Source data

########################################

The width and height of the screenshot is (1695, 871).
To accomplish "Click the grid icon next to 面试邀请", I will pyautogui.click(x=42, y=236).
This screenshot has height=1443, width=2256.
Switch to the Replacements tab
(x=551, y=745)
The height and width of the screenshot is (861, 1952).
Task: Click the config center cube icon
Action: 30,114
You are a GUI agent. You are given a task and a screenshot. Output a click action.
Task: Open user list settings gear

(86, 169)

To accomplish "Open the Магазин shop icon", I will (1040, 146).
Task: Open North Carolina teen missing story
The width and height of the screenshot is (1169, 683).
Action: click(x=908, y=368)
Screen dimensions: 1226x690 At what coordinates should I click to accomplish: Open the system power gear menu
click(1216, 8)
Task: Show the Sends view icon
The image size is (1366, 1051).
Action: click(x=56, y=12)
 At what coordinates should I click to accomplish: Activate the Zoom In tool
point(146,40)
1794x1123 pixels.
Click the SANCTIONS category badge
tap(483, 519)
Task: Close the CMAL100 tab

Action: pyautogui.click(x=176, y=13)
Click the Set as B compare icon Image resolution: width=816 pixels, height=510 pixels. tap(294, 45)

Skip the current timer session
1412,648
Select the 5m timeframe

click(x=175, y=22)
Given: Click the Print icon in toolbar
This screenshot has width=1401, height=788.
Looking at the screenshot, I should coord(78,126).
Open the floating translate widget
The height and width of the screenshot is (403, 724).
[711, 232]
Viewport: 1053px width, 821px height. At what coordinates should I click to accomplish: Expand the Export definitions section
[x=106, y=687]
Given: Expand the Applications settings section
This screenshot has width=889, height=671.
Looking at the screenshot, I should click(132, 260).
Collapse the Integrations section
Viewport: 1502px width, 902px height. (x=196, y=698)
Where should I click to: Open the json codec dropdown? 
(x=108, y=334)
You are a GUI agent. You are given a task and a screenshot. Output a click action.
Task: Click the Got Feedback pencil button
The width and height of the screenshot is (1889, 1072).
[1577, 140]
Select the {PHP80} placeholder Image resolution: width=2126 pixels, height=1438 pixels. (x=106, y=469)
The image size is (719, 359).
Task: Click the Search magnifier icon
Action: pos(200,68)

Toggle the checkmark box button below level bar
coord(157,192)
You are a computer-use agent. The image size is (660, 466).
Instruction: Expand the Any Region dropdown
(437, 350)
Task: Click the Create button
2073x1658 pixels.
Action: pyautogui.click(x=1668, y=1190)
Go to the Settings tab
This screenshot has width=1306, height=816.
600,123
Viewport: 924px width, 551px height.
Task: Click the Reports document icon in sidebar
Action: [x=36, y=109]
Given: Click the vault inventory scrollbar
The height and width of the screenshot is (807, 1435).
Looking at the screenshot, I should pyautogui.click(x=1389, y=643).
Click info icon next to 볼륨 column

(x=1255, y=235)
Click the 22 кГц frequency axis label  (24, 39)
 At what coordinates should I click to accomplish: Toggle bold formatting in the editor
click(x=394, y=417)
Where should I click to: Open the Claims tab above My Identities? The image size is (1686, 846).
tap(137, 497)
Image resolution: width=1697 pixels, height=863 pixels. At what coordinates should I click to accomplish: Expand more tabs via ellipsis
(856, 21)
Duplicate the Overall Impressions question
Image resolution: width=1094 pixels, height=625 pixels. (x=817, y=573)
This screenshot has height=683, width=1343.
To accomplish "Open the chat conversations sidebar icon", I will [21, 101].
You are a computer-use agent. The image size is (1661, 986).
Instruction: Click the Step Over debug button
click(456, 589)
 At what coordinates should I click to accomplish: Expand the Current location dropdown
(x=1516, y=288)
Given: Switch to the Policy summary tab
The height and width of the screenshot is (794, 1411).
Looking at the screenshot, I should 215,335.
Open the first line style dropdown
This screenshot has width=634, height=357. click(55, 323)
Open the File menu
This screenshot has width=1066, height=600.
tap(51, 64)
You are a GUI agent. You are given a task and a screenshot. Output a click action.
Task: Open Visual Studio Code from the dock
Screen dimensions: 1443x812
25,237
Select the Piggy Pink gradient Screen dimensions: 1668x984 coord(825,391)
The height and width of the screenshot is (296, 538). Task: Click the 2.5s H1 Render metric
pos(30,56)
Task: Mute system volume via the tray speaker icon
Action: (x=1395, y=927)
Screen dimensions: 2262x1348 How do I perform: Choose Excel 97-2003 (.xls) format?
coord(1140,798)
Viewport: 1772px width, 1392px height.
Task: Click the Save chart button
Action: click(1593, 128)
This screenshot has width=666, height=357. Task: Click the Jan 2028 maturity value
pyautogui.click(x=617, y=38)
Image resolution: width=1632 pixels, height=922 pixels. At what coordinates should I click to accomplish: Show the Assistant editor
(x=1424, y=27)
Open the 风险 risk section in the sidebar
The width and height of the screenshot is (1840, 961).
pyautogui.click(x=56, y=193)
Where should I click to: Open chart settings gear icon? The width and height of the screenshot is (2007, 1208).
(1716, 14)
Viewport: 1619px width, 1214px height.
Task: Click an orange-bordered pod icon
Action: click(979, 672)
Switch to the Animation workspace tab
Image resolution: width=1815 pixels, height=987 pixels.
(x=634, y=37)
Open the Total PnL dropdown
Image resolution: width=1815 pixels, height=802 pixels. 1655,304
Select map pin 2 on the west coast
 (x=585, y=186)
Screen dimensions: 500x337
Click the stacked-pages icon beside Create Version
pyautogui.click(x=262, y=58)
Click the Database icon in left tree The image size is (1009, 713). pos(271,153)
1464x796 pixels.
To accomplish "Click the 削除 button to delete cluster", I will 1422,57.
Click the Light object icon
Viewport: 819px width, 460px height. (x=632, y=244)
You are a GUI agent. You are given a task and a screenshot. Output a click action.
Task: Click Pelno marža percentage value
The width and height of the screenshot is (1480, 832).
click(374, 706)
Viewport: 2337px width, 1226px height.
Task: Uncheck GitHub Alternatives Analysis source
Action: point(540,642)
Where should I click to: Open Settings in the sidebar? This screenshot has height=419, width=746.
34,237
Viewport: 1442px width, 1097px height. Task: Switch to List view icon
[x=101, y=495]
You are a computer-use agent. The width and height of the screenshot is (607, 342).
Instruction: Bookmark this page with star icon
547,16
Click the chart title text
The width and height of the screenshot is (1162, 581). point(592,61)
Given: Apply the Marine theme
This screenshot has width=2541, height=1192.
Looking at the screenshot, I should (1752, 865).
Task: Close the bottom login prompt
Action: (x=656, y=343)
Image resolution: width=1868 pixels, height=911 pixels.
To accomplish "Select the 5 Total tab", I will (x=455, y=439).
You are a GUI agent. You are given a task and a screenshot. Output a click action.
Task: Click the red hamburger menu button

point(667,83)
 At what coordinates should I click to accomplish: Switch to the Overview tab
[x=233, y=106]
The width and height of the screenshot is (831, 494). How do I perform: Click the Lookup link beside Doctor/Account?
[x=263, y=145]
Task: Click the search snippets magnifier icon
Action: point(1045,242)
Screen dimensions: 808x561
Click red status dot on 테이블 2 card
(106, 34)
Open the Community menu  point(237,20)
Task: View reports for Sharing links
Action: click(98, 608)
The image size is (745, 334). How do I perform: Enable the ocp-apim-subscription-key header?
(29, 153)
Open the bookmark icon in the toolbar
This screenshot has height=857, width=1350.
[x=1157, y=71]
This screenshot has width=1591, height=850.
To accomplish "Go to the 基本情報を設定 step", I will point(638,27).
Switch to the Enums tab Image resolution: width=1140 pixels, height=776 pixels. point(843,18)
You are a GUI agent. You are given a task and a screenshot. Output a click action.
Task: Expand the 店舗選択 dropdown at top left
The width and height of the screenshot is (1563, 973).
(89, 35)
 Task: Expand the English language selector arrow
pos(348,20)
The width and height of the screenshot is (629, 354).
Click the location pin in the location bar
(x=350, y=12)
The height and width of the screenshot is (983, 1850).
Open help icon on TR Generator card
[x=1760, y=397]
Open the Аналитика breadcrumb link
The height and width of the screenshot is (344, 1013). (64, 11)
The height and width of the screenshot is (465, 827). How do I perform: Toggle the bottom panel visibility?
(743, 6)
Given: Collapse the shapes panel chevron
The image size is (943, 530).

########################################

YOUR INSTRUCTIONS: Reproduce nothing but the lines from the line containing "The height and width of the screenshot is (465, 827)." to the last line of the data, each exactly as written.

FINISHED TASK:
The height and width of the screenshot is (465, 827). How do I perform: Toggle the bottom panel visibility?
(743, 6)
Given: Collapse the shapes panel chevron
The image size is (943, 530).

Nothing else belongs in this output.